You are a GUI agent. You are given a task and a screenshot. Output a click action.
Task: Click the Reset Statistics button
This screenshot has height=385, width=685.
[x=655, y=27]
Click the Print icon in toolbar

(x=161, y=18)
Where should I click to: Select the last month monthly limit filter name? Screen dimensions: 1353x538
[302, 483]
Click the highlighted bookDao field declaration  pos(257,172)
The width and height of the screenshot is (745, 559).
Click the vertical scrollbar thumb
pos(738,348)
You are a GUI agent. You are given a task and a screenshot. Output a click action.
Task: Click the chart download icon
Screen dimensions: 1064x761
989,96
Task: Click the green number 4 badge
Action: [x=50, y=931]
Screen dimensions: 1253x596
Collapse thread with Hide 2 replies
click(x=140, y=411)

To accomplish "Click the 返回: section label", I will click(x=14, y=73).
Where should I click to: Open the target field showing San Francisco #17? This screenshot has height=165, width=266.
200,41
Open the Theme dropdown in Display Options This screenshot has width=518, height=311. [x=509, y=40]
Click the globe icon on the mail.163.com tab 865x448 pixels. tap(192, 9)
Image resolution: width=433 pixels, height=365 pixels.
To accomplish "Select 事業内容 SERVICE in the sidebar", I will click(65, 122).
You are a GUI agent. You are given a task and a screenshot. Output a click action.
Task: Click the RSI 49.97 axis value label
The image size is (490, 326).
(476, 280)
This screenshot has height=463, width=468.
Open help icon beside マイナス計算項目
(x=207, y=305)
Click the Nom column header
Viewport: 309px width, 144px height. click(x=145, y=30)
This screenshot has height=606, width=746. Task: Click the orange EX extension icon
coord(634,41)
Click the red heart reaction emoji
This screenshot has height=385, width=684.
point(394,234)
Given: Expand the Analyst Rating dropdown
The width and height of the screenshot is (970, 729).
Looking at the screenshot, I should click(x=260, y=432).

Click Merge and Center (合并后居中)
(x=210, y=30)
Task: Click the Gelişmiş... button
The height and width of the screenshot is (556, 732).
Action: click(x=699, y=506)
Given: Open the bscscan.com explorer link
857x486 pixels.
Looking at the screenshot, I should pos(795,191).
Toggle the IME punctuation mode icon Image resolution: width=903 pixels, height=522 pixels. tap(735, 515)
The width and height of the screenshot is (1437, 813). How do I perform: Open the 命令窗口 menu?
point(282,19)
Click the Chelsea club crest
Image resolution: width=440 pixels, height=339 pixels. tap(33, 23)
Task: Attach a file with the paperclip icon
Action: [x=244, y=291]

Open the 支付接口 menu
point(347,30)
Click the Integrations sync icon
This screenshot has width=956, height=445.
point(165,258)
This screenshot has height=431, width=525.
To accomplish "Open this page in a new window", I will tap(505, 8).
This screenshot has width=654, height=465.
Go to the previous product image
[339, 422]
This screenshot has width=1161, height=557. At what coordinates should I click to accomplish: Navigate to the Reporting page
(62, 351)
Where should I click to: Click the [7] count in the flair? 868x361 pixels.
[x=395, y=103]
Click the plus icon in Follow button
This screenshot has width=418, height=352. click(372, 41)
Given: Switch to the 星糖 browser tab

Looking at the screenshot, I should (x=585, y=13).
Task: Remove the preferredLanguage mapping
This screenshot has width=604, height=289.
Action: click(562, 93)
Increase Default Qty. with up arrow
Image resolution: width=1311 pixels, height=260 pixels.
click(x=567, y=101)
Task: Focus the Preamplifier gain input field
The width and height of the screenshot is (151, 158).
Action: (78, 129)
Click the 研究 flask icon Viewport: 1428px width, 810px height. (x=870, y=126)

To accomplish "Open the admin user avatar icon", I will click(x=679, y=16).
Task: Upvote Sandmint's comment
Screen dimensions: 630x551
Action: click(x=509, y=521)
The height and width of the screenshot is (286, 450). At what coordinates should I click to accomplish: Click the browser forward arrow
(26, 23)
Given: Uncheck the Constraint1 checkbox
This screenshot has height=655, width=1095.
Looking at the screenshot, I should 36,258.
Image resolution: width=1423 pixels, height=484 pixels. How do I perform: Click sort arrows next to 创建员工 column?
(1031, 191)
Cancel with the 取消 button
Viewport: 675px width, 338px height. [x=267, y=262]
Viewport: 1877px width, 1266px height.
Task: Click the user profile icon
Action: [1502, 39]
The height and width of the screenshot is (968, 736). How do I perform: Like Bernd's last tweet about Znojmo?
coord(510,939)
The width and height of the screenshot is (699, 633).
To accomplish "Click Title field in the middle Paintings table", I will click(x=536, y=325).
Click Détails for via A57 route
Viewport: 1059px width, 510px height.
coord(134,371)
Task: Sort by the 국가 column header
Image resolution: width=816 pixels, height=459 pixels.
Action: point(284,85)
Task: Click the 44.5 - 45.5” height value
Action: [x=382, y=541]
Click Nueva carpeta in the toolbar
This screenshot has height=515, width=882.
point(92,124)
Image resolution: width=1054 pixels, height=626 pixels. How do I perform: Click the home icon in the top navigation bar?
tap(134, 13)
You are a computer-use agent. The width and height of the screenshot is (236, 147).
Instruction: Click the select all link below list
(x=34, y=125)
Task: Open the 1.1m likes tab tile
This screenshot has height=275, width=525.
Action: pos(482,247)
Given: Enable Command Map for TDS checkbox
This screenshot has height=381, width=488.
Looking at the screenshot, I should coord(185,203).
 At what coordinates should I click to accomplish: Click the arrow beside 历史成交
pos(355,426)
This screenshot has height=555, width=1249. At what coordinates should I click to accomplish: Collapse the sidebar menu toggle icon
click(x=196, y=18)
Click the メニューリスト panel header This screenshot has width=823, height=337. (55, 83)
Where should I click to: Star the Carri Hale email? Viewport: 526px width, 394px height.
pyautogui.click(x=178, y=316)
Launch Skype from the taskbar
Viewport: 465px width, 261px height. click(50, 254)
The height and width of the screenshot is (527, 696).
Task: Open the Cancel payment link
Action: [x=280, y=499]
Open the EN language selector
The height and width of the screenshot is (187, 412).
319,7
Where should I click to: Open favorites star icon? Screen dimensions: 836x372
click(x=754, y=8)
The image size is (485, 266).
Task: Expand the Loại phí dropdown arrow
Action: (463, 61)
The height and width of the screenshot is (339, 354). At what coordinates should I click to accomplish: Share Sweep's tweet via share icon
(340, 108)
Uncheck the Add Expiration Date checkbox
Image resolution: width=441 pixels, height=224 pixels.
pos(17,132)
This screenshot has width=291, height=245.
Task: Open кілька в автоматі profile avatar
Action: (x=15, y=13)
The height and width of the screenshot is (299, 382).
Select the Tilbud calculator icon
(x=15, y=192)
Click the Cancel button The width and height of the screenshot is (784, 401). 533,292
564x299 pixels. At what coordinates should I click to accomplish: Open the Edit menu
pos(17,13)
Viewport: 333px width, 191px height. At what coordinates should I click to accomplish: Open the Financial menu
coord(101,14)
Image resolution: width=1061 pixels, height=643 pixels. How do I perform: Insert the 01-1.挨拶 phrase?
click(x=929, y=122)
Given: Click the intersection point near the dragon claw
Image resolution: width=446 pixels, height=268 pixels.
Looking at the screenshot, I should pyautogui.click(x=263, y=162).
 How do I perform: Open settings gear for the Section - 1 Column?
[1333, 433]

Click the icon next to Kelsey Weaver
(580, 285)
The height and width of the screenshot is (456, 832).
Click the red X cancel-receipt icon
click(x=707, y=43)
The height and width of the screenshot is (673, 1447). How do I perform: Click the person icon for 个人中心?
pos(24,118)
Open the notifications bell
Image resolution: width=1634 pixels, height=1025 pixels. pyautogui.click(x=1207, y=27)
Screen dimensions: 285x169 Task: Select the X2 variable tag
--------------------------------------------------
**TASK STATEMENT**
Whatever lines appear above, reproduce every one of them exactly.

**EXERCISE RESULT**
You are a GUI agent. You are given a task and a screenshot. Output a click action.
Task: Click the Reset Statistics button
This screenshot has height=385, width=685.
[x=655, y=27]
Click the Print icon in toolbar

(x=161, y=18)
Where should I click to: Select the last month monthly limit filter name? Screen dimensions: 1353x538
[302, 483]
Click the highlighted bookDao field declaration  pos(257,172)
The width and height of the screenshot is (745, 559).
Click the vertical scrollbar thumb
pos(738,348)
You are a GUI agent. You are given a task and a screenshot. Output a click action.
Task: Click the chart download icon
Screen dimensions: 1064x761
989,96
Task: Click the green number 4 badge
Action: [x=50, y=931]
Screen dimensions: 1253x596
Collapse thread with Hide 2 replies
click(x=140, y=411)

To accomplish "Click the 返回: section label", I will click(x=14, y=73).
Where should I click to: Open the target field showing San Francisco #17? This screenshot has height=165, width=266.
200,41
Open the Theme dropdown in Display Options This screenshot has width=518, height=311. [x=509, y=40]
Click the globe icon on the mail.163.com tab 865x448 pixels. tap(192, 9)
Image resolution: width=433 pixels, height=365 pixels.
To accomplish "Select 事業内容 SERVICE in the sidebar", I will click(65, 122).
You are a GUI agent. You are given a task and a screenshot. Output a click action.
Task: Click the RSI 49.97 axis value label
The image size is (490, 326).
(476, 280)
This screenshot has height=463, width=468.
Open help icon beside マイナス計算項目
(x=207, y=305)
Click the Nom column header
Viewport: 309px width, 144px height. click(x=145, y=30)
This screenshot has height=606, width=746. Task: Click the orange EX extension icon
coord(634,41)
Click the red heart reaction emoji
This screenshot has height=385, width=684.
point(394,234)
Given: Expand the Analyst Rating dropdown
The width and height of the screenshot is (970, 729).
Looking at the screenshot, I should click(x=260, y=432).

Click Merge and Center (合并后居中)
(x=210, y=30)
Task: Click the Gelişmiş... button
The height and width of the screenshot is (556, 732).
Action: click(x=699, y=506)
Given: Open the bscscan.com explorer link
857x486 pixels.
Looking at the screenshot, I should pos(795,191).
Toggle the IME punctuation mode icon Image resolution: width=903 pixels, height=522 pixels. tap(735, 515)
The width and height of the screenshot is (1437, 813). How do I perform: Open the 命令窗口 menu?
point(282,19)
Click the Chelsea club crest
Image resolution: width=440 pixels, height=339 pixels. tap(33, 23)
Task: Attach a file with the paperclip icon
Action: [x=244, y=291]

Open the 支付接口 menu
point(347,30)
Click the Integrations sync icon
This screenshot has width=956, height=445.
point(165,258)
This screenshot has height=431, width=525.
To accomplish "Open this page in a new window", I will tap(505, 8).
This screenshot has width=654, height=465.
Go to the previous product image
[339, 422]
This screenshot has width=1161, height=557. At what coordinates should I click to accomplish: Navigate to the Reporting page
(62, 351)
Where should I click to: Click the [7] count in the flair? 868x361 pixels.
[x=395, y=103]
Click the plus icon in Follow button
This screenshot has width=418, height=352. click(372, 41)
Given: Switch to the 星糖 browser tab

Looking at the screenshot, I should (x=585, y=13).
Task: Remove the preferredLanguage mapping
This screenshot has width=604, height=289.
Action: click(562, 93)
Increase Default Qty. with up arrow
Image resolution: width=1311 pixels, height=260 pixels.
click(x=567, y=101)
Task: Focus the Preamplifier gain input field
The width and height of the screenshot is (151, 158).
Action: (78, 129)
Click the 研究 flask icon Viewport: 1428px width, 810px height. (x=870, y=126)

To accomplish "Open the admin user avatar icon", I will click(x=679, y=16).
Task: Upvote Sandmint's comment
Screen dimensions: 630x551
Action: click(x=509, y=521)
The height and width of the screenshot is (286, 450). At what coordinates should I click to accomplish: Click the browser forward arrow
(26, 23)
Given: Uncheck the Constraint1 checkbox
This screenshot has height=655, width=1095.
Looking at the screenshot, I should 36,258.
Image resolution: width=1423 pixels, height=484 pixels. How do I perform: Click sort arrows next to 创建员工 column?
(1031, 191)
Cancel with the 取消 button
Viewport: 675px width, 338px height. [x=267, y=262]
Viewport: 1877px width, 1266px height.
Task: Click the user profile icon
Action: [1502, 39]
The height and width of the screenshot is (968, 736). How do I perform: Like Bernd's last tweet about Znojmo?
coord(510,939)
The width and height of the screenshot is (699, 633).
To accomplish "Click Title field in the middle Paintings table", I will click(x=536, y=325).
Click Détails for via A57 route
Viewport: 1059px width, 510px height.
coord(134,371)
Task: Sort by the 국가 column header
Image resolution: width=816 pixels, height=459 pixels.
Action: point(284,85)
Task: Click the 44.5 - 45.5” height value
Action: [x=382, y=541]
Click Nueva carpeta in the toolbar
This screenshot has height=515, width=882.
point(92,124)
Image resolution: width=1054 pixels, height=626 pixels. How do I perform: Click the home icon in the top navigation bar?
tap(134, 13)
You are a computer-use agent. The width and height of the screenshot is (236, 147).
Instruction: Click the select all link below list
(x=34, y=125)
Task: Open the 1.1m likes tab tile
This screenshot has height=275, width=525.
Action: pos(482,247)
Given: Enable Command Map for TDS checkbox
This screenshot has height=381, width=488.
Looking at the screenshot, I should coord(185,203).
 At what coordinates should I click to accomplish: Click the arrow beside 历史成交
pos(355,426)
This screenshot has height=555, width=1249. At what coordinates should I click to accomplish: Collapse the sidebar menu toggle icon
click(x=196, y=18)
Click the メニューリスト panel header This screenshot has width=823, height=337. (55, 83)
Where should I click to: Star the Carri Hale email? Viewport: 526px width, 394px height.
pyautogui.click(x=178, y=316)
Launch Skype from the taskbar
Viewport: 465px width, 261px height. click(50, 254)
The height and width of the screenshot is (527, 696).
Task: Open the Cancel payment link
Action: [x=280, y=499]
Open the EN language selector
The height and width of the screenshot is (187, 412).
319,7
Where should I click to: Open favorites star icon? Screen dimensions: 836x372
click(x=754, y=8)
The image size is (485, 266).
Task: Expand the Loại phí dropdown arrow
Action: (463, 61)
The height and width of the screenshot is (339, 354). At what coordinates should I click to accomplish: Share Sweep's tweet via share icon
(340, 108)
Uncheck the Add Expiration Date checkbox
Image resolution: width=441 pixels, height=224 pixels.
pos(17,132)
This screenshot has width=291, height=245.
Task: Open кілька в автоматі profile avatar
Action: (x=15, y=13)
The height and width of the screenshot is (299, 382).
Select the Tilbud calculator icon
(x=15, y=192)
Click the Cancel button The width and height of the screenshot is (784, 401). 533,292
564x299 pixels. At what coordinates should I click to accomplish: Open the Edit menu
pos(17,13)
Viewport: 333px width, 191px height. At what coordinates should I click to accomplish: Open the Financial menu
coord(101,14)
Image resolution: width=1061 pixels, height=643 pixels. How do I perform: Insert the 01-1.挨拶 phrase?
click(x=929, y=122)
Given: Click the intersection point near the dragon claw
Image resolution: width=446 pixels, height=268 pixels.
Looking at the screenshot, I should pyautogui.click(x=263, y=162).
 How do I perform: Open settings gear for the Section - 1 Column?
[1333, 433]

Click the icon next to Kelsey Weaver
(580, 285)
The height and width of the screenshot is (456, 832).
Click the red X cancel-receipt icon
click(x=707, y=43)
The height and width of the screenshot is (673, 1447). How do I perform: Click the person icon for 个人中心?
pos(24,118)
Open the notifications bell
Image resolution: width=1634 pixels, height=1025 pixels. pyautogui.click(x=1207, y=27)
Screen dimensions: 285x169 Task: Select the X2 variable tag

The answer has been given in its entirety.